WHAT YOU SHOULD DO: The records below should be printed once more, exactly as they appear.

↓↓↓

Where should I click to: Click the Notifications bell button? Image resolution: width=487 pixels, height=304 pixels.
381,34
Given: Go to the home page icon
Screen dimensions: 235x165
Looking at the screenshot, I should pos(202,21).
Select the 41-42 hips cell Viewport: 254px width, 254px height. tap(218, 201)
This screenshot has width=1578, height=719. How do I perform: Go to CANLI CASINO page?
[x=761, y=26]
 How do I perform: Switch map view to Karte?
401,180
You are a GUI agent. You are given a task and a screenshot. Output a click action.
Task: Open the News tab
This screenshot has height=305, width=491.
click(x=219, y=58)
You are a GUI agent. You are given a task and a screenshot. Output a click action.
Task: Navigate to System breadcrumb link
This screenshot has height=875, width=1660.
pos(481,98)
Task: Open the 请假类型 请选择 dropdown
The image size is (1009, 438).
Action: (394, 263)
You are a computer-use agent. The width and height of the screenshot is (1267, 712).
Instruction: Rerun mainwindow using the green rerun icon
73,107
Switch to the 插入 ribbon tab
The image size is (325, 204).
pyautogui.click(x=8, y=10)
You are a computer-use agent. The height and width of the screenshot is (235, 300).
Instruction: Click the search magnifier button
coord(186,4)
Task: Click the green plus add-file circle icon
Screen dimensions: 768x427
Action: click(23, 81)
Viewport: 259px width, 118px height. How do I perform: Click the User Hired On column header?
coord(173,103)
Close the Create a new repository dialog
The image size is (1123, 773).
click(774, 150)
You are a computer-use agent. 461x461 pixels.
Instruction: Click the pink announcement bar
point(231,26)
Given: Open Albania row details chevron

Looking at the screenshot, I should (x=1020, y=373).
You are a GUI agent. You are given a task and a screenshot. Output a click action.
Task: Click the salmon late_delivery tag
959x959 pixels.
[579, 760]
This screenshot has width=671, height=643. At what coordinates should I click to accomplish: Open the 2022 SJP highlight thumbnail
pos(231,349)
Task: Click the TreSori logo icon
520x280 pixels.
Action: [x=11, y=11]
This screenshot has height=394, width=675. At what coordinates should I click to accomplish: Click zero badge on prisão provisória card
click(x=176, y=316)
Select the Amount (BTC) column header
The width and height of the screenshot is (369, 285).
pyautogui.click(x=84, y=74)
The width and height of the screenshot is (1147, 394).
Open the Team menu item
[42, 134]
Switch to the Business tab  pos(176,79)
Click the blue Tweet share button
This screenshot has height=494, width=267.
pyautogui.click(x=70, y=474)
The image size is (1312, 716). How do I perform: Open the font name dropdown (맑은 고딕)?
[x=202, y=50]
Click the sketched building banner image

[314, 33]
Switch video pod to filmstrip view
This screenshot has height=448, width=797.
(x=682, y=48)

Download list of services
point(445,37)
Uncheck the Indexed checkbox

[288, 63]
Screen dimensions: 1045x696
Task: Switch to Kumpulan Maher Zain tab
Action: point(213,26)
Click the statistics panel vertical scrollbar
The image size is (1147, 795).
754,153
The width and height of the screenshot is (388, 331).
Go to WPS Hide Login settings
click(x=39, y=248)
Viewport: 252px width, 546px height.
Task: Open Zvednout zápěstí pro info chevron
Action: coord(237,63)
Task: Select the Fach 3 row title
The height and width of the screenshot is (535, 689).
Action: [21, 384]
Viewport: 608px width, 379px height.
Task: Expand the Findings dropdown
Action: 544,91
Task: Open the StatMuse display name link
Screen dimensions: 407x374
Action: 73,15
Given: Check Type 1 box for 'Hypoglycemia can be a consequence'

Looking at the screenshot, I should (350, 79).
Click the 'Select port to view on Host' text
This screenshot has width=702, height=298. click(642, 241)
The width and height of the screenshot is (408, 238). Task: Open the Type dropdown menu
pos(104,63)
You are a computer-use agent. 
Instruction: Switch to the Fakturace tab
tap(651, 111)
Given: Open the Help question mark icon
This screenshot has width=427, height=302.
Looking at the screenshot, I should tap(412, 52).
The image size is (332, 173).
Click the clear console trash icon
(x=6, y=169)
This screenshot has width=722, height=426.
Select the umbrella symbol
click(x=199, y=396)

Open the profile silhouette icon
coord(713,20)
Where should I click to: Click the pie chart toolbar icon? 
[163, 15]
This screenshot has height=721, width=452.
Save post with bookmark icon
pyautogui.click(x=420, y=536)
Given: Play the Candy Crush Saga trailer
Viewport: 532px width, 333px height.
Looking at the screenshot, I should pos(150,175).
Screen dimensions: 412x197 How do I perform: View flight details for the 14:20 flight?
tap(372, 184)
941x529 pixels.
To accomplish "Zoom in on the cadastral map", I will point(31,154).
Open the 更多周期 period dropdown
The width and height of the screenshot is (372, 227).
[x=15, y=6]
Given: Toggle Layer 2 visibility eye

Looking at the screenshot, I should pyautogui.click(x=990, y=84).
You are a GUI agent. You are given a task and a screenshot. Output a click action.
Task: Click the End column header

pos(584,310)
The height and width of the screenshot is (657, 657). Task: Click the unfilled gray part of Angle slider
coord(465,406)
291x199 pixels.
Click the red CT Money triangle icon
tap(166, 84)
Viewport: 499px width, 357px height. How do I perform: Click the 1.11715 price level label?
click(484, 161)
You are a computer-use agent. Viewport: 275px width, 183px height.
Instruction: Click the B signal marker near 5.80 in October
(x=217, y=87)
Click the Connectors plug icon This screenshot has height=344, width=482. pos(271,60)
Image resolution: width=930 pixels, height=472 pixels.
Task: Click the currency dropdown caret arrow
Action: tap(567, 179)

↑↑↑

WRITTEN SOLUTION:
Where should I click to: Click the Notifications bell button? Image resolution: width=487 pixels, height=304 pixels.
381,34
Given: Go to the home page icon
Screen dimensions: 235x165
Looking at the screenshot, I should pos(202,21).
Select the 41-42 hips cell Viewport: 254px width, 254px height. tap(218, 201)
This screenshot has width=1578, height=719. How do I perform: Go to CANLI CASINO page?
[x=761, y=26]
 How do I perform: Switch map view to Karte?
401,180
You are a GUI agent. You are given a task and a screenshot. Output a click action.
Task: Open the News tab
This screenshot has height=305, width=491.
click(x=219, y=58)
You are a GUI agent. You are given a task and a screenshot. Output a click action.
Task: Navigate to System breadcrumb link
This screenshot has height=875, width=1660.
pos(481,98)
Task: Open the 请假类型 请选择 dropdown
The image size is (1009, 438).
Action: (394, 263)
You are a computer-use agent. The width and height of the screenshot is (1267, 712).
Instruction: Rerun mainwindow using the green rerun icon
73,107
Switch to the 插入 ribbon tab
The image size is (325, 204).
pyautogui.click(x=8, y=10)
You are a computer-use agent. The height and width of the screenshot is (235, 300).
Instruction: Click the search magnifier button
coord(186,4)
Task: Click the green plus add-file circle icon
Screen dimensions: 768x427
Action: click(23, 81)
Viewport: 259px width, 118px height. How do I perform: Click the User Hired On column header?
coord(173,103)
Close the Create a new repository dialog
The image size is (1123, 773).
click(774, 150)
You are a computer-use agent. 461x461 pixels.
Instruction: Click the pink announcement bar
point(231,26)
Given: Open Albania row details chevron

Looking at the screenshot, I should (x=1020, y=373).
You are a GUI agent. You are given a task and a screenshot. Output a click action.
Task: Click the salmon late_delivery tag
959x959 pixels.
[579, 760]
This screenshot has width=671, height=643. At what coordinates should I click to accomplish: Open the 2022 SJP highlight thumbnail
pos(231,349)
Task: Click the TreSori logo icon
520x280 pixels.
Action: [x=11, y=11]
This screenshot has height=394, width=675. At what coordinates should I click to accomplish: Click zero badge on prisão provisória card
click(x=176, y=316)
Select the Amount (BTC) column header
The width and height of the screenshot is (369, 285).
pyautogui.click(x=84, y=74)
The width and height of the screenshot is (1147, 394).
Open the Team menu item
[42, 134]
Switch to the Business tab  pos(176,79)
Click the blue Tweet share button
This screenshot has height=494, width=267.
pyautogui.click(x=70, y=474)
The image size is (1312, 716). How do I perform: Open the font name dropdown (맑은 고딕)?
[x=202, y=50]
Click the sketched building banner image

[314, 33]
Switch video pod to filmstrip view
This screenshot has height=448, width=797.
(x=682, y=48)

Download list of services
point(445,37)
Uncheck the Indexed checkbox

[288, 63]
Screen dimensions: 1045x696
Task: Switch to Kumpulan Maher Zain tab
Action: point(213,26)
Click the statistics panel vertical scrollbar
The image size is (1147, 795).
754,153
The width and height of the screenshot is (388, 331).
Go to WPS Hide Login settings
click(x=39, y=248)
Viewport: 252px width, 546px height.
Task: Open Zvednout zápěstí pro info chevron
Action: coord(237,63)
Task: Select the Fach 3 row title
The height and width of the screenshot is (535, 689).
Action: [21, 384]
Viewport: 608px width, 379px height.
Task: Expand the Findings dropdown
Action: 544,91
Task: Open the StatMuse display name link
Screen dimensions: 407x374
Action: 73,15
Given: Check Type 1 box for 'Hypoglycemia can be a consequence'

Looking at the screenshot, I should (350, 79).
Click the 'Select port to view on Host' text
This screenshot has width=702, height=298. click(642, 241)
The width and height of the screenshot is (408, 238). Task: Open the Type dropdown menu
pos(104,63)
You are a computer-use agent. 
Instruction: Switch to the Fakturace tab
tap(651, 111)
Given: Open the Help question mark icon
This screenshot has width=427, height=302.
Looking at the screenshot, I should tap(412, 52).
The image size is (332, 173).
Click the clear console trash icon
(x=6, y=169)
This screenshot has width=722, height=426.
Select the umbrella symbol
click(x=199, y=396)

Open the profile silhouette icon
coord(713,20)
Where should I click to: Click the pie chart toolbar icon? 
[163, 15]
This screenshot has height=721, width=452.
Save post with bookmark icon
pyautogui.click(x=420, y=536)
Given: Play the Candy Crush Saga trailer
Viewport: 532px width, 333px height.
Looking at the screenshot, I should pos(150,175).
Screen dimensions: 412x197 How do I perform: View flight details for the 14:20 flight?
tap(372, 184)
941x529 pixels.
To accomplish "Zoom in on the cadastral map", I will point(31,154).
Open the 更多周期 period dropdown
The width and height of the screenshot is (372, 227).
[x=15, y=6]
Given: Toggle Layer 2 visibility eye

Looking at the screenshot, I should pyautogui.click(x=990, y=84).
You are a GUI agent. You are given a task and a screenshot. Output a click action.
Task: Click the End column header

pos(584,310)
The height and width of the screenshot is (657, 657). Task: Click the unfilled gray part of Angle slider
coord(465,406)
291x199 pixels.
Click the red CT Money triangle icon
tap(166, 84)
Viewport: 499px width, 357px height. How do I perform: Click the 1.11715 price level label?
click(484, 161)
You are a computer-use agent. Viewport: 275px width, 183px height.
Instruction: Click the B signal marker near 5.80 in October
(x=217, y=87)
Click the Connectors plug icon This screenshot has height=344, width=482. pos(271,60)
Image resolution: width=930 pixels, height=472 pixels.
Task: Click the currency dropdown caret arrow
Action: tap(567, 179)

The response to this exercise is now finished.